#### Working data
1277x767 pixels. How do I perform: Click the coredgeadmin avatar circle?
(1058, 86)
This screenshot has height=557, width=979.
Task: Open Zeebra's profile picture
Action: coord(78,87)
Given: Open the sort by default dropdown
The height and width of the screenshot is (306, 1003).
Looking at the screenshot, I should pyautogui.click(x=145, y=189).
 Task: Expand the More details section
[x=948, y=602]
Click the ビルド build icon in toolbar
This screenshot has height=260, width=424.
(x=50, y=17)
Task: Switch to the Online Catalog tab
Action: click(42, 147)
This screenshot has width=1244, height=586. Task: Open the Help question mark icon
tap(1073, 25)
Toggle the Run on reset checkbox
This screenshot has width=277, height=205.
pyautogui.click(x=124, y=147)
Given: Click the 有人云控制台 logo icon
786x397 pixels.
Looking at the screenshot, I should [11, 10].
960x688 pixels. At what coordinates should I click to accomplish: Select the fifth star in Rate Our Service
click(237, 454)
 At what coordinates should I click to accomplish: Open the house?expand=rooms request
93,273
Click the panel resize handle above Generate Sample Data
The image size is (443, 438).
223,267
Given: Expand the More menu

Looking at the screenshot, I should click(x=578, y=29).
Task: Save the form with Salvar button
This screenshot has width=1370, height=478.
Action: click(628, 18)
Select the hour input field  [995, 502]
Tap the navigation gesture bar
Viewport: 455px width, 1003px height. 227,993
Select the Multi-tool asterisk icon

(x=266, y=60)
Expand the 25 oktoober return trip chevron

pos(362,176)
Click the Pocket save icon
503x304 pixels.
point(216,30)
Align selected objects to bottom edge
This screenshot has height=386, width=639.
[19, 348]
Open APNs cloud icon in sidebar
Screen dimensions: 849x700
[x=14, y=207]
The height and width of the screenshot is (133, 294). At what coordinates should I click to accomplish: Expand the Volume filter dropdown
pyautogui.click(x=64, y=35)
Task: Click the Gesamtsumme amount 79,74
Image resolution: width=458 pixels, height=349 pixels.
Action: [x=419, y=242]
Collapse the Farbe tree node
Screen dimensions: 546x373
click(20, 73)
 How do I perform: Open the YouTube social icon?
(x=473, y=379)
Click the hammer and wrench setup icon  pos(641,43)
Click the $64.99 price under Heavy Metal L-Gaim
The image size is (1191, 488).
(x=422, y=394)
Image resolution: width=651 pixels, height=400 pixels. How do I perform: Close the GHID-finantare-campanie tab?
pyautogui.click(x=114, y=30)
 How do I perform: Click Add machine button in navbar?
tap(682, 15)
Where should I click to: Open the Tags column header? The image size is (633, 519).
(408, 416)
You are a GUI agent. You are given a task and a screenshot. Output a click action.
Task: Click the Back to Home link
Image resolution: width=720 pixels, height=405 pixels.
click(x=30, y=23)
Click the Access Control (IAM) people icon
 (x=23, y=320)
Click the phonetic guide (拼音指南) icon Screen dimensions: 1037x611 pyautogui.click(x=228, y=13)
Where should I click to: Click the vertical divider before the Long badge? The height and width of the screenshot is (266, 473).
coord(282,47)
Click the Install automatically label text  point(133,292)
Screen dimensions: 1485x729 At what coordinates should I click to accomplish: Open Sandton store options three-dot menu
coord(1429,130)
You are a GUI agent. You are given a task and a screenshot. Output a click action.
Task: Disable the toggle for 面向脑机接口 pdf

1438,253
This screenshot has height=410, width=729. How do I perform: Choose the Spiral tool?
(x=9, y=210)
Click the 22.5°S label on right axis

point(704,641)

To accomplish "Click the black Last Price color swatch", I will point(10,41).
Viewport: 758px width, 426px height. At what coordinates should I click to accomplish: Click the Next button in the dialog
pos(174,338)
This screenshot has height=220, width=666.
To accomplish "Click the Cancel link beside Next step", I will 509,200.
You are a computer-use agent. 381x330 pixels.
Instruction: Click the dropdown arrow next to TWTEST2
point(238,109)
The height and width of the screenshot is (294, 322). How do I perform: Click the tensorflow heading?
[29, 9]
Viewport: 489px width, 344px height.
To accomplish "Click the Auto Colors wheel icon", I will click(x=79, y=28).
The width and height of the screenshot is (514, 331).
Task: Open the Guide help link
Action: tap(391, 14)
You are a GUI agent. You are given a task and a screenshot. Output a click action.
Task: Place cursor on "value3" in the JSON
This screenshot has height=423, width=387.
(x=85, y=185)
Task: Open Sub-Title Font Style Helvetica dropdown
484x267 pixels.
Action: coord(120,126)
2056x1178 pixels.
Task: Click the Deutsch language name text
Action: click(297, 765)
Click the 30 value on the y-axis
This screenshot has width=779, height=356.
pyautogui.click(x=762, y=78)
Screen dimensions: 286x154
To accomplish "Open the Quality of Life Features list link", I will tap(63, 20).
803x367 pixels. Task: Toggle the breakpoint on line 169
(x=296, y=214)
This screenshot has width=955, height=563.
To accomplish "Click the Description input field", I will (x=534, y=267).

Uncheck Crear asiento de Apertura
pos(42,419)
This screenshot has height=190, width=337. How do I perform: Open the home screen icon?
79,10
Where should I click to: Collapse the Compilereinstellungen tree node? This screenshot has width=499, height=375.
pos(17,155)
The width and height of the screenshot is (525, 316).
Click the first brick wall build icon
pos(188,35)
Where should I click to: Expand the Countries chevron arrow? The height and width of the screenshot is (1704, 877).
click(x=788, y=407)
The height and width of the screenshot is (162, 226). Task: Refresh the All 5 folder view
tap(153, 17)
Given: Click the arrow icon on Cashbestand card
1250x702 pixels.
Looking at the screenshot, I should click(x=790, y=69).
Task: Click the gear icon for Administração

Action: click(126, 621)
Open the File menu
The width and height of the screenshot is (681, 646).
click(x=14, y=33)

#### The problem
The stretch of entries above that starts with the line containing "You are a computer-use agent. 381x330 pixels." and goes on through the line containing "Viewport: 489px width, 344px height." is to be transcribed exactly, and no other line is to be transcribed.

#### Solution for this exercise
You are a computer-use agent. 381x330 pixels.
Instruction: Click the dropdown arrow next to TWTEST2
point(238,109)
The height and width of the screenshot is (294, 322). How do I perform: Click the tensorflow heading?
[29, 9]
Viewport: 489px width, 344px height.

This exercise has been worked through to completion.